CPT code 01464 is the anesthesia code for arthroscopic procedures of the ankle and/or foot. It covers anesthesia services for ankle and foot arthroscopies, including treatment of osteochondral lesions, anterior ankle impingement, loose body removal, and chronic ankle instability repair. It does not apply to knee-joint arthroscopy, which uses CPT 01400, or to closed lower-leg procedures or open bone procedures, which use different codes.
How many base units does CPT 01464 have?
CPT code 01464 carries 3 base units as set by the American Medical Association and confirmed on CMS and VA nationwide anesthesia base-unit tables. These base units are added to time units (1 per 15 minutes of anesthesia time) and modifying units (based on physical status), then multiplied by the applicable CMS conversion factor to calculate the total reimbursement amount for the claim.
What modifiers are used with CPT code 01464?
The primary modifiers for CPT code 01464 are AA (anesthesiologist personally performs), QK (anesthesiologist medically directs 2-4 CRNA cases), QX (CRNA under medical direction), QZ (CRNA without physician supervision in opt-out states), QY (medical direction of one CRNA), and AD (supervision of more than 4 concurrent cases). Physical status modifiers P1 through P6 are also appended to reflect patient complexity.
What is the Medicare reimbursement rate for CPT 01464?
Medicare reimbursement for CPT code 01464 is not a fixed dollar amount. It is calculated using the formula (Base Units + Time Units + Modifying Units) x Conversion Factor, where the conversion factor is locality-specific and updated annually by CMS. Check the current conversion factor for your locality using the CMS Physician Fee Schedule lookup before estimating payment for any specific claim.
What is the difference between CPT 01462 and CPT 01464?

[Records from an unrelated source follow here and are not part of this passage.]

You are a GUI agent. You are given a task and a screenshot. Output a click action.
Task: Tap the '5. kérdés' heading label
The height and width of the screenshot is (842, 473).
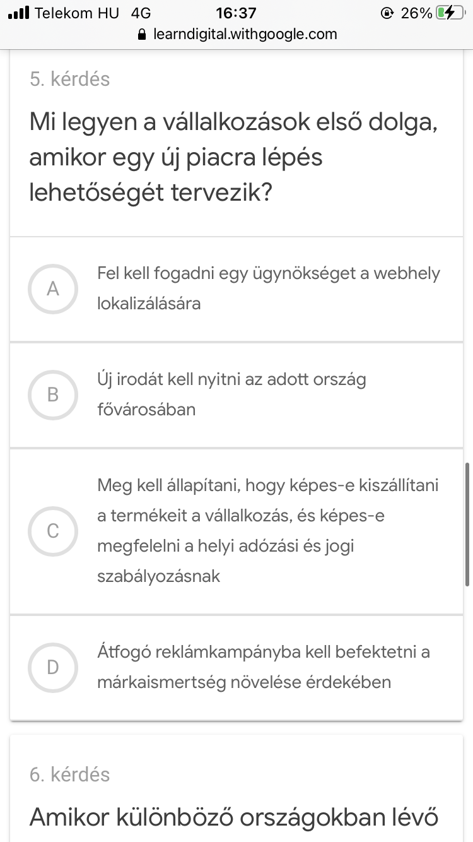(70, 79)
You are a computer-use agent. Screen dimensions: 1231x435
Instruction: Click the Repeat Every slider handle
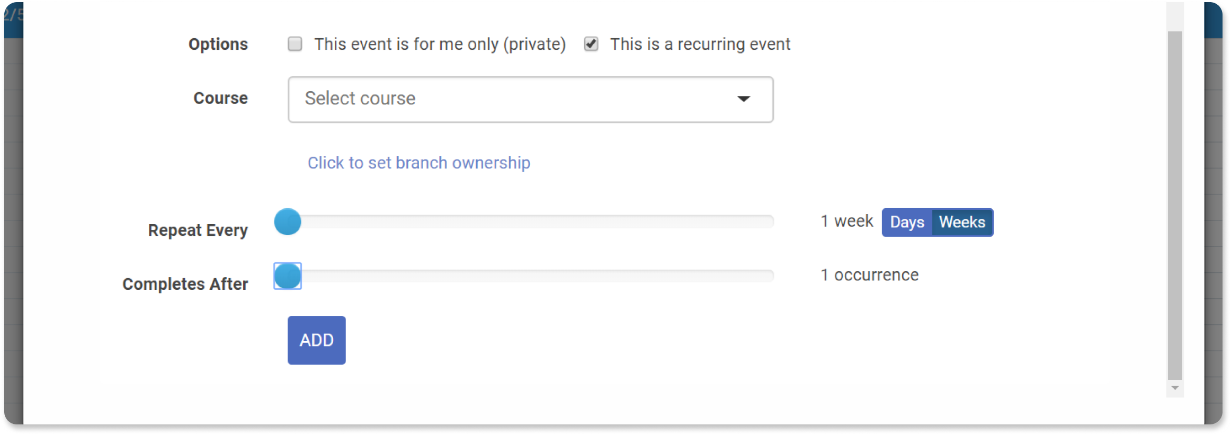[x=288, y=221]
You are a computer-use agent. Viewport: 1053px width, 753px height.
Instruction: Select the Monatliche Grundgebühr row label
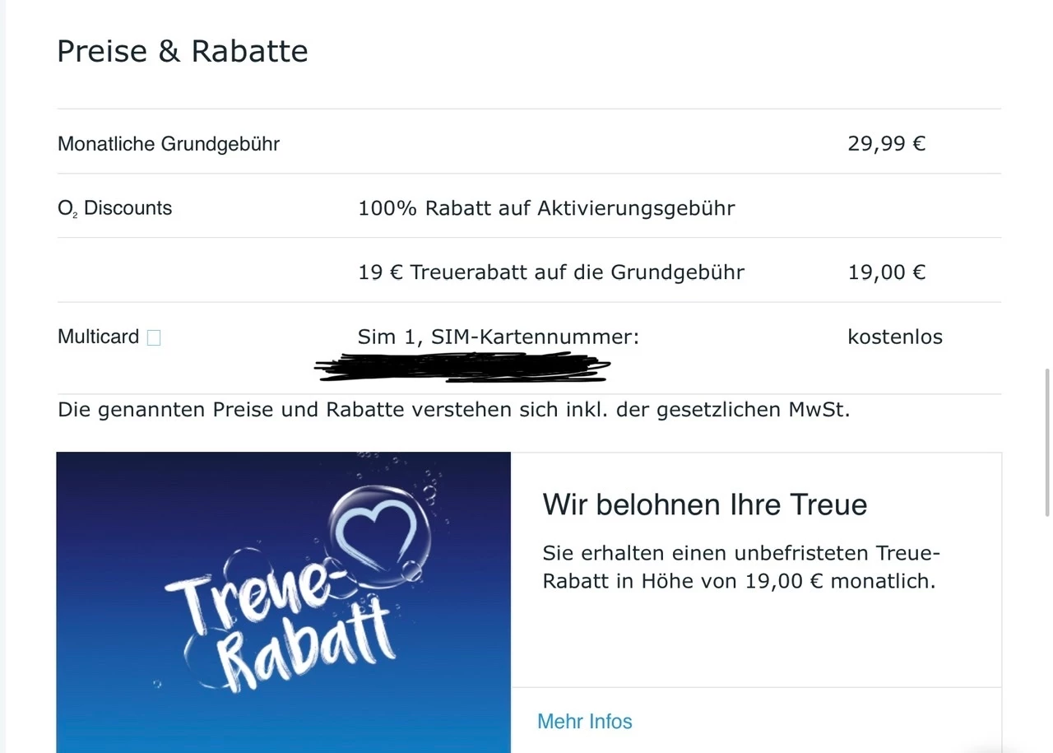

Both CPT 01462 and CPT 01464 carry 3 base units, so the difference is procedure type, not payment value. CPT 01462 covers closed (non-arthroscopic) procedures on the lower leg, ankle, and foot, while CPT code 01464 covers arthroscopic procedures of the ankle and/or foot specifically. Billing an arthroscopic ankle procedure under 01462 is incorrect and will likely trigger a denial.
Is CPT 01464 the same as CPT 01400 for knee arthroscopy?
No. CPT 01400 covers anesthesia for open or surgical arthroscopic procedures on the knee joint and carries 4 base units. CPT code 01464 covers arthroscopic procedures of the ankle and/or foot and carries 3 base units. The two codes cover different anatomical sites and CPT sections and are not interchangeable — using 01464 for a knee arthroscopy, or 01400 for an ankle or foot arthroscopy, will result in a claim denial.
Can a CRNA bill CPT code 01464?
Yes, a CRNA can bill CPT code 01464. When working under anesthesiologist medical direction, the CRNA uses modifier QX (reimbursed at 50% of the allowed amount). When working without physician supervision in a state that has opted out of the federal supervision requirement, the CRNA uses modifier QZ and bills at 100% of the allowed amount. As of mid-2026, 26 states have opted out of the federal requirement; confirm current state law via the ASA opt-out tracker before applying QZ.
How is anesthesia reimbursement calculated for CPT 01464?
Anesthesia reimbursement for CPT code 01464 follows the formula: (Base Units + Time Units + Modifying Units) x Conversion Factor. With 3 base units, a 45-minute case generates 3 time units; adding 0 modifying units for a P1 patient gives 6 total units. Multiplied by the applicable locality conversion factor (published annually by CMS), that produces the gross allowed amount before any modifier-based reduction (such as the 50% reduction for QK/QX).